Der italienische Einfluss ist im "Liebesverbot" unüberhörbar

Mit Stefan Vinke, der seinen kraftstrotzenden Tenor durch alle Lagen sicher führte, ist immerhin der Titelheld festspielwürdig besetzt. In der Hosenrolle des Adriano, der anfänglich zur Rienzi hält, nach dem Tod seines Vaters aber Bürger gegen ihn aufwiegelt, überzeugt Kathrin Göhring mit ihrem lyrischen, bisweilen fragil anmutenden Mezzosopran nur bedingt.
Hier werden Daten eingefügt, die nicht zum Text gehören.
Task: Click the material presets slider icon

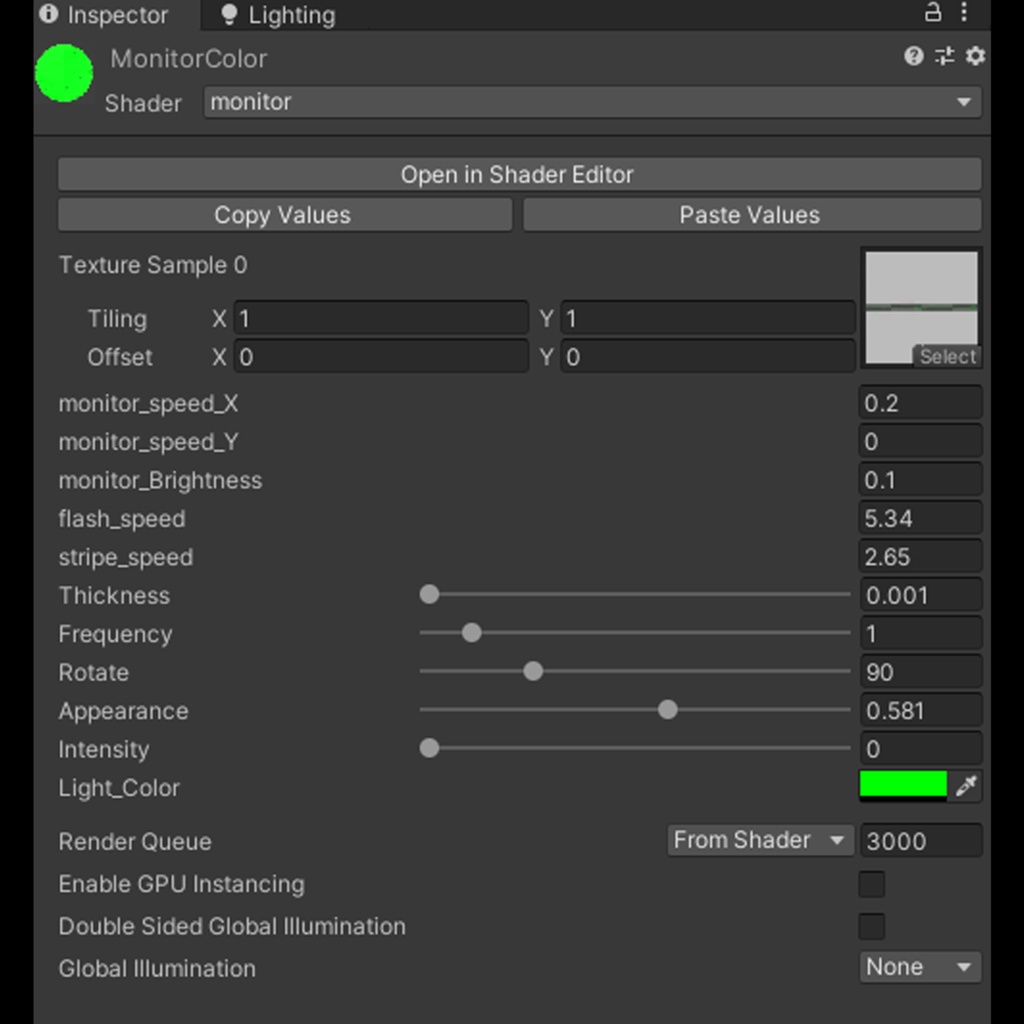Action: (944, 56)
Ein trefflicheres Ensemble präsentiert sich im „Liebesverbot“, unter den drei Frühopern in Leipzig rundum die stärkste Produktion. Für die italienisch inspirierte Musik zeigte der an diesem Abend besonders mitreißend dirigierende Matthias Foremny ein großes Gespür. Der Einfluss Rossinis und Bellinis ist in dieser freien Adaption nach Shakespeares Komödie „Maß für Maß“ um einen deutschen Statthalter in Sizilien, der den Karneval und damit verbunden Liebe und Lebensfreude verbieten will, von einer listigen Nonne aber seiner eigenen Schwächen überführt und im Zuge dessen entmachtet wird, unüberhörbar.

Die zwischen Dschungel und Amtsstube verortete Inszenierung von Aron Stiehl entfacht als witziges, turbulentes Maskenspiel die Spielfreude des vorzüglichen Ensembles.

In den kommenden Tagen werden noch zahlreiche prominente Sängerinnen des Wagnerfachs, darunter Catherine Foster (Isolde), Andreas Schager (Tristan), Klaus Florian Vogt (Lohengrin), Stephan Gould (Siegfried), Michael Volle (Wotan) und René Pape (König Marke) erwartet.